Hideous Commentary

Besides being not funny, Tony Kornheiser's Aug. 27 Sports column, "Skip the Hamm, Dig Into the Hogs," was offensive. Your paper should not publish an article mocking gold medal winner Paul Hamm's voice and calling gymnasts "hideous munchkins."

-- Susan Fusi


Arrogant Anthem Article

The Aug. 26 Style article "Changing Our Tune," about Peter Breiner's "genteel, romanticized orchestration" of "The Star-Spangled Banner" for the 2004 Olympics, was a new low from the supercilious snobs of your newspaper. I hope that most Americans still consider the national anthem to be heroic. Thankfully New York Times writer Maureen Dowd didn't compose the anthem, with her love for "peaceful, soothing strings." I'm sure this article was a real keeper for the French.

-- Anthony Neglia


Mixing Oil and Water

Jim Hoagland [op-ed, Aug. 29] writes of "pouring oil on the fire and drawing U.S. forces deeper into confrontation." Sadly, he confusingly and erroneously combined two metaphors, and his editors failed him (and us). I assume he intended "adding gasoline to the fire" (or flames), rather than "pouring oil on the troubled waters."

-- Claude Kacser


Martial Arts Misjudgment

Please tell Stephen Hunter that many Asian Americans, most of whom try not to be too politically correct, do take offense to the term "chopsocky" [Style, Aug. 27]. Such a term, coined by ignorant critics during the 1970s influx of martial arts film imports, is about as sensitive a term as Shaquille O'Neal's "ching chong yang wah ah so" comment last year or Calgon's "Ancient Chinese secret" catchphrase of the late '70s. Hunter should use a thesaurus if he doesn't want to use the term "martial arts" too often in a single review.

-- Kenneth Cho


Evict This Tenant

Sally Jenkins [Sports, Aug. 28] says that an Iranian athlete's refusal to wrestle an Israeli violated "every rule and tenant of the IOC charter." Well, at least no one upset the landlords! "Tenet," not "tenant," is what Jenkins surely meant.

-- Jon Siegel


Who Kneads Grammar?

I read Peter Brodie's Aug. 21 Free for All letter, "The Best Grammarian." Me is going to write Brodie personally. Him has the right idea. We don't need no snooty grammar know-it-alls telling us how to write or speak.

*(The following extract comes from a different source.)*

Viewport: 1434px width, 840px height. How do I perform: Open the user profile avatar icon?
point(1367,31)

I got together with five of my buddies and between us we agreed that grammar is a lot of junk. That their is the kind of stuff we don't need. The same goes for spelling.

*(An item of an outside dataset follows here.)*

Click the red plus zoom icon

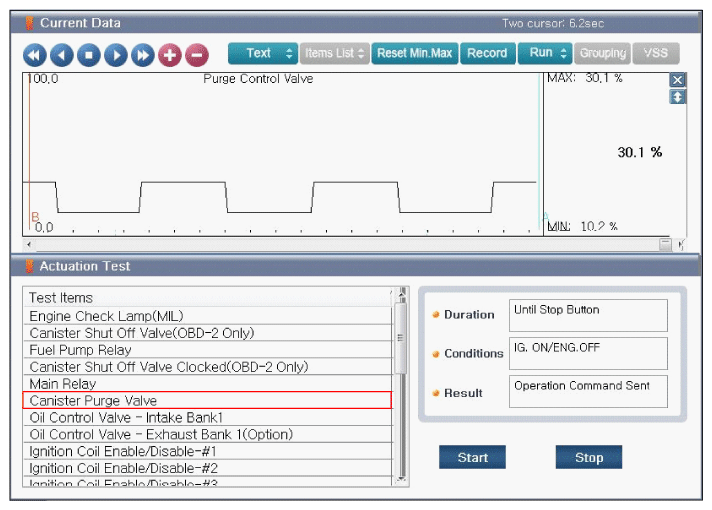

Can you imagine, their's three ways of spelling one word! There, their and they're. We need more perfect communication, not more rules. And don't tell me the word perfect can't be modified. "More perfect" was good enough for Thomas Jefferson when he wrote the Declaration of Independence. If from what I'm inferring, you're implying that I agree with Brodie, you may be off the mark.

-- Albert Diaz


The 'Real' Chevy Chase

I found your description of where Joyce Hadl, the murdered 71-year-old social worker, lived both odd and inaccurate [Metro, Aug. 27]. How is it that she lived "near Chevy Chase"? That makes it sound like a mysterious unincorporated area of Montgomery County, where residents receive mail addressed, presumably, to "Near Chevy Chase, MD 20815."

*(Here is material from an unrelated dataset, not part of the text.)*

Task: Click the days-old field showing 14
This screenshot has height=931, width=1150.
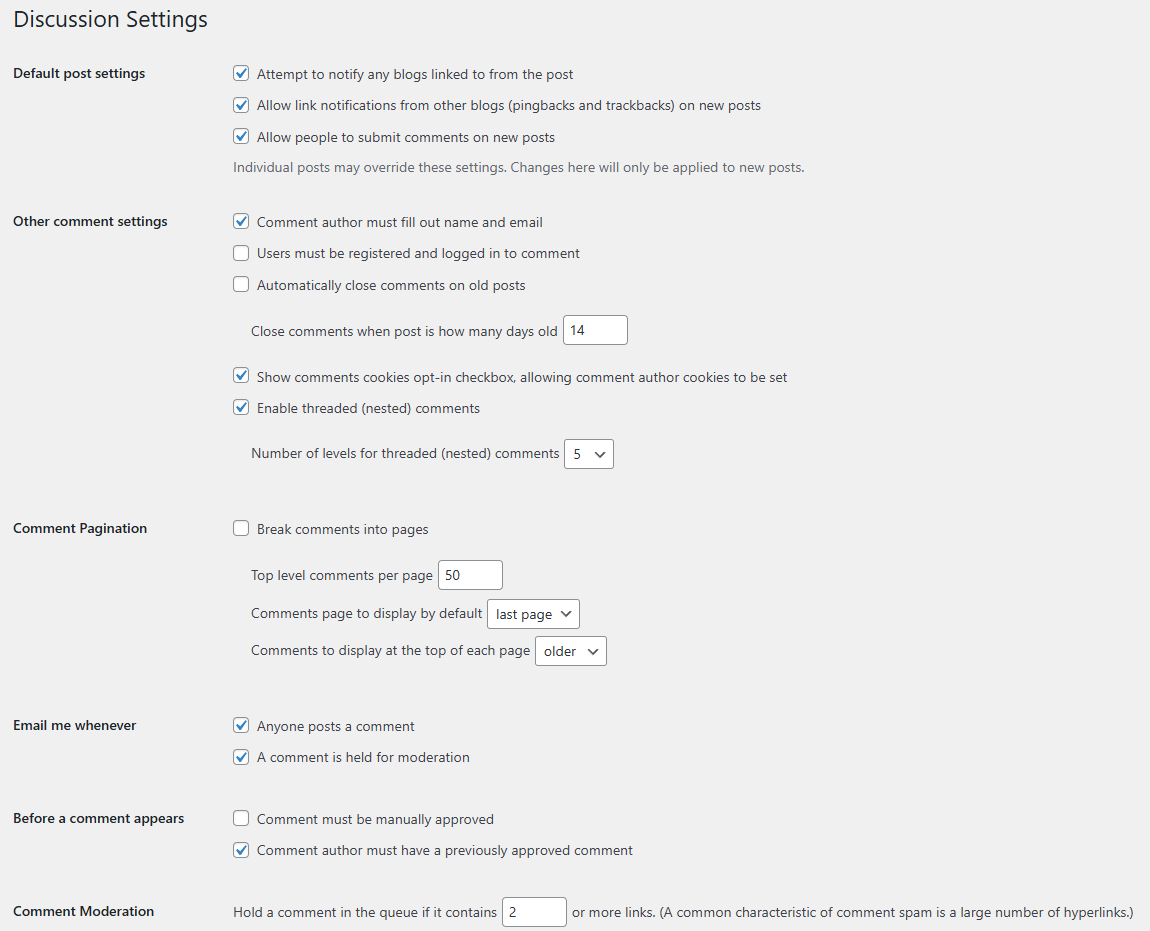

People who live in the tonier parts of Chevy Chase, such as Chevy Chase Village or Martin's Addition, no doubt do not consider Hadl's Rock Creek Forest neighborhood "real" Chevy Chase. (After all, houses there sell for a mere $600,000 or so -- a positive slum!) But the fact remains that Hadl's mailing address is Chevy Chase. Maps show that the border of Chevy Chase extends to Grubb Road, two or three blocks east of Hadl's house.

Like it or not, where she lived is part of Chevy Chase.